A connected packaging platform captures, links, and stores supply chain events against each lot, then makes the records retrievable on demand. The Orijin Plus Traceability Hub records data across raw materials, intermediate inputs, and manufacturing, keeping continuity as products are combined, split, or processed across facilities, with 24-hour record retrieval built in.

This matters because the test of a traceability system is not whether the data exists. It is whether you can produce a complete, sortable record in 24 hours when a regulator or buyer asks. A platform that links CTEs and KDEs through lots and transformations answers that test directly, rather than leaving staff to reassemble a history from invoices and emails under deadline pressure.

The same records do double duty. Built to satisfy the FDA and retailer standards, they also support EU due diligence rules, deforestation origin evidence, and the directional pull of digital product passports across regulated sectors. One system, many requirements. That is why brands increasingly treat a single platform as the foundation rather than a point fix, a case we make in full in why traceability platforms are essential. For brands that have outgrown spreadsheets but not yet reached enterprise systems, the practical entry point is covered in tier 2 traceability.

Ready to build traceability that holds up?

If you are preparing for the 2028 FDA deadline or a buyer's earlier one, map your Critical Tracking Events first, then start building 24-hour-ready traceability with the Orijin Plus Traceability Hub linking them into retrievable records.

FAQ

What does traceability mean in simple terms?

Traceability is the ability to follow a product through every step of its supply chain, both backward to its source and forward to where it sold. It works by recording each key event, such as receiving or shipping, against a lot number, so any unit can be located and its full history reconstructed quickly when needed.

What is the difference between traceability and transparency?

Traceability is the internal capability to follow a product through the supply chain and produce records on demand. Transparency is choosing to share some of that information with consumers or regulators. Traceability is the system that captures the data. Transparency is the decision about what to show and to whom, often through a scan on the pack.

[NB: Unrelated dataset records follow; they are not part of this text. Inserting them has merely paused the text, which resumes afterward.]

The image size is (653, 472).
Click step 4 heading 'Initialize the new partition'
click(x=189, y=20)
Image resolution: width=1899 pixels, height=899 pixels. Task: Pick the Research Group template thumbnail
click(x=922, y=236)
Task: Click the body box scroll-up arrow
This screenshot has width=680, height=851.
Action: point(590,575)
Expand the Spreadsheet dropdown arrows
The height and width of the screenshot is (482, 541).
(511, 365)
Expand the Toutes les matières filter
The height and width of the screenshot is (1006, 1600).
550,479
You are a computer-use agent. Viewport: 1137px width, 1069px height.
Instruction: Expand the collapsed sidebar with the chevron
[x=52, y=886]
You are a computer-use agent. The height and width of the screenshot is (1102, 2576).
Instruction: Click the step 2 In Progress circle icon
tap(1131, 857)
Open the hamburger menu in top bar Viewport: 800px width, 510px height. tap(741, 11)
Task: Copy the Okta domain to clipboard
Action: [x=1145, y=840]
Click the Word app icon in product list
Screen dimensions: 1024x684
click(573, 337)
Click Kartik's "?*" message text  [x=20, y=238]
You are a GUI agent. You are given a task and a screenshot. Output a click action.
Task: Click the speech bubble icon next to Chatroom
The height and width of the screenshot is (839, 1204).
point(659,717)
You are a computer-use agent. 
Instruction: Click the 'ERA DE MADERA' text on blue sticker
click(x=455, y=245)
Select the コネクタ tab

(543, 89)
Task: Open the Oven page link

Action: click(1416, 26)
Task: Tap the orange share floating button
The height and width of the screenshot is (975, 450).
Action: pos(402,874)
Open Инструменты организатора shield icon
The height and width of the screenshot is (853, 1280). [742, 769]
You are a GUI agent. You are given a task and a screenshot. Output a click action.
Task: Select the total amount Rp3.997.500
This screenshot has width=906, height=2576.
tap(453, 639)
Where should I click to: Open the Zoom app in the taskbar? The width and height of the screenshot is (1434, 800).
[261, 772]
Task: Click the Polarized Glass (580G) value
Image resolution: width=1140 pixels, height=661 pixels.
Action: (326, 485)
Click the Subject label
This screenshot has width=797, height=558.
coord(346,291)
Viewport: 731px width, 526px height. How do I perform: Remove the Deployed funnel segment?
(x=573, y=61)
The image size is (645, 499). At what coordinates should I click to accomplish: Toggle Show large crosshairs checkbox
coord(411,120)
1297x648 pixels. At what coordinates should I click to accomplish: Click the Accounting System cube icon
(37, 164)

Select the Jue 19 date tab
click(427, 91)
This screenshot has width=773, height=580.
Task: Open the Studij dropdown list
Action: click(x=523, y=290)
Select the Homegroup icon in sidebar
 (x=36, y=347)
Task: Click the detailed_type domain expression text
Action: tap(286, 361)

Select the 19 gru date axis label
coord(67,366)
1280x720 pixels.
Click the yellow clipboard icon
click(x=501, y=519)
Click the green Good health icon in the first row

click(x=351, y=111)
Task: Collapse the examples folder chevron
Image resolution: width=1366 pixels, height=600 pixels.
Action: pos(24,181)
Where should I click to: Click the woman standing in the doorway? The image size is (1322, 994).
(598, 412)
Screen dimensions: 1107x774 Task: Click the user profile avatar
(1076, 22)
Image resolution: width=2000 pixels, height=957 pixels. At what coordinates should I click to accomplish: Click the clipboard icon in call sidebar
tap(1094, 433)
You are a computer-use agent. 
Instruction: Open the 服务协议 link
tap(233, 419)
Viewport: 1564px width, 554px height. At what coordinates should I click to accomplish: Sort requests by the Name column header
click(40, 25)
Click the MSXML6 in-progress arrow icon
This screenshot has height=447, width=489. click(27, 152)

What are CTEs and KDEs in food traceability?

Critical Tracking Events (CTEs) are defined points where food is handled, such as harvesting, cooling, packing, shipping, receiving, and transformation. Key Data Elements (KDEs) are the facts recorded at each event, including lot codes, quantities, dates, and locations. The US FDA Food Traceability Rule requires covered businesses to keep linked CTE and KDE records.

When is the FSMA 204 traceability deadline?

The FDA Food Traceability Rule compliance date is 20 July 2028, after a 30-month extension from the original January 2026 date. From that date, covered businesses must provide full traceability records to the FDA in an electronic, sortable format within 24 hours of a request. Many retailers are enforcing their own earlier timelines regardless of the federal date.

Who has to comply with food traceability rules?

The US FDA Food Traceability Rule applies to businesses that manufacture, process, pack, or hold foods on the Food Traceability List. That includes fresh produce, soft cheeses, shell eggs, nut butters, and ready-to-eat deli salads. Major retailers and the BRCGS standard also require documented traceability from suppliers across most food categories, regardless of the federal list.

Do I need to redesign my packaging to add traceability?

No. Traceability runs on the data captured behind the scenes and linked through lot numbers. That data attaches to a single 2D barcode or connected code already on the pack. Brands such as ZENKO Superfoods and The Yoghurt Shop added full supply chain visibility, including origin and temperature data, without changing their packaging design.

How fast does traceability need to be?

Under the FDA rule, covered businesses must produce full traceability records within 24 hours of a request, in an electronic, sortable format. Retailers often expect similar or faster recall response. The slow path, reassembling history from invoices and emails, rarely meets these windows, which is why brands move to a system that keeps linked records ready.